The chief executive of a software firm says it has not been in a financial position to pay outstanding contractual notice pay of €2,125 to a worker it let go after losing funding from Enterprise Ireland last year.

Questioned today on the firm’s failure to pay the sum, Cognito HRM chief executive Denis Coleman admitted four weeks’ notice was due under the worker’s contract rather than the one week she got.

But he told the Workplace Relations Commission today: “We haven’t had it to pay, to be honest.”

The worker said she had been left “completely out of pocket” because on top of weeks-long payroll delays, the company had given her nothing in writing about her termination to support a claim for jobseeker’s allowance.

The tribunal heard the worker was eventually paid her back wages from the CEO’s personal account.

In complaints under the Payment of Wages Act 1991 and the Minimum Notice and Terms of Employment Act 1973 Cognito HRM Ltd, trading as WorkCompass, former business development manager Amy Horgan claims she is owed the €2,125 in outstanding notice pay and a further €1,997.99 in commission more than eight months after she was let go last summer.

The company explained to her at the time it had lost funding from Enterprise Ireland that it had been “relying on”, according to her complaint form, which was opened at hearing.

Ms Horgan told the WRC that having already been told she was being “let go” from her €34,000-a-year job on 29 June 2023, the company informed her she would not get her wages for June that year.

They were already several days overdue by that point.

“Despite numerous requests by email over two weeks Mr Coleman had failed to respond or supply me with any written communication on the situation or a letter of termination… which in turn left me unable to receive jobseeker’s allowance,” she said.

“This along with the fact that I had yet to receive my wages for June as well as holiday pay owed to me left me completely out of pocket,” she said.

She was eventually paid her final pay packet, with a sum for accrued holiday entitlements on 24 July that year – “almost a month late”, she said.

Addressing Mr Coleman, Ms Horgan added: “You left half the company with no money for nearly a month with no explanation.”

Adjudicator Úna Glazier-Farmer questioned Mr Coleman directly on the payment of notice under the worker’s contract.

He replied: “Yeah, look, I gave Amy as much notice as I was able to give; as Amy has said the payroll that she received, albeit three weeks late, it didn’t come from the company account, it came from my account, right, it came from my account because that’s the only way she was going to get paid.

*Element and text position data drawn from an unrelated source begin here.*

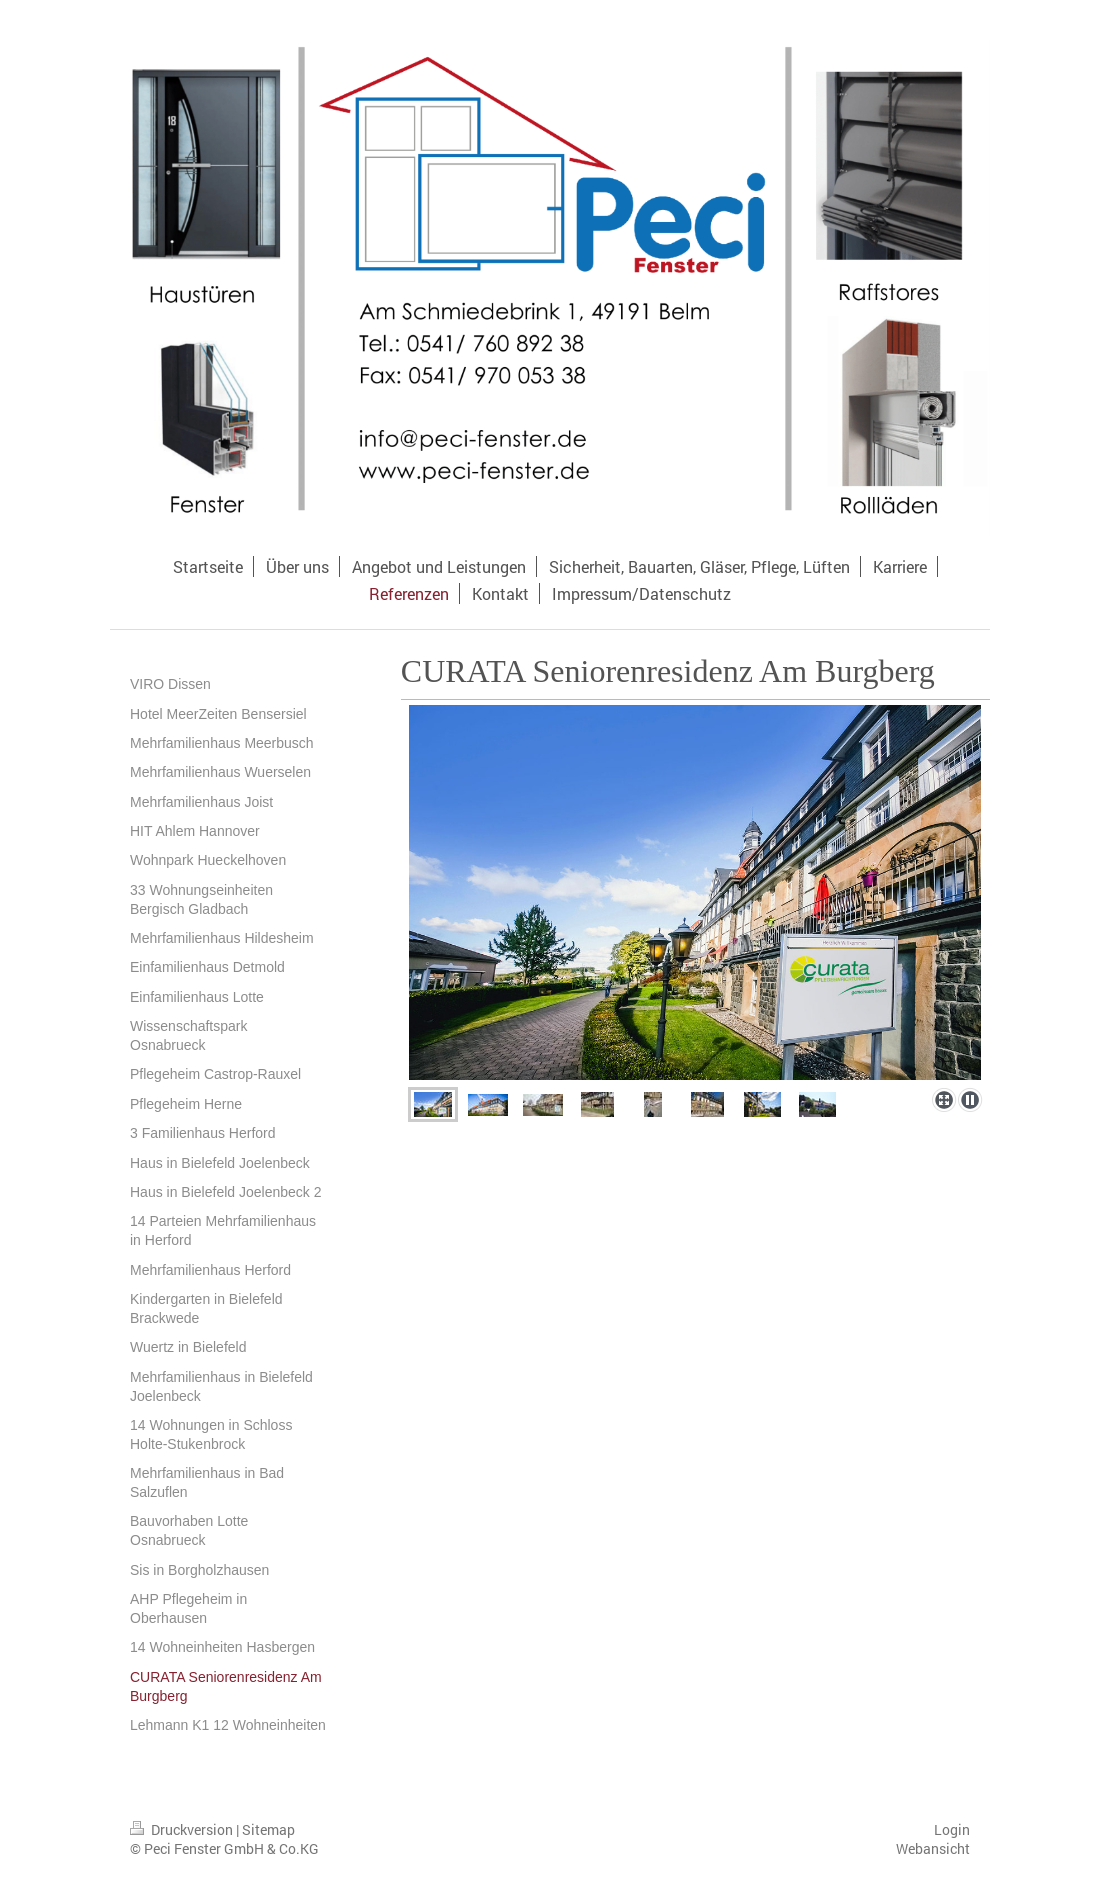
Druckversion (183, 1829)
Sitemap (268, 1829)
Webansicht (933, 1848)
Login (952, 1829)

“I wish I was in a position to give longer notice, but the reality is at the time I simply wasn’t,” he added.

Ms Glazier-Farmer asked: “And the company’s still trading – have you not paid her since? Are you accepting that she should have gotten four weeks’ notice?”

“I accept that Amy’s contract of employment says that it’s four weeks,” he said.

“Why haven’t you paid her the four weeks?” Ms Glazier-Farmer asked.

“We haven’t had it to pay, to be honest,” Mr Coleman said.

“Look, it was bitterly disappointing for Amy and for me and for everybody else what happened to our business. I’m sorry for that, and I’m sorry for the distress and everything else that it’s caused to Amy and everybody else. I’m sorry we ended up in the situation where we are,” he said.

Ms Glazier-Farmer will issue her decision in writing to the parties in due course.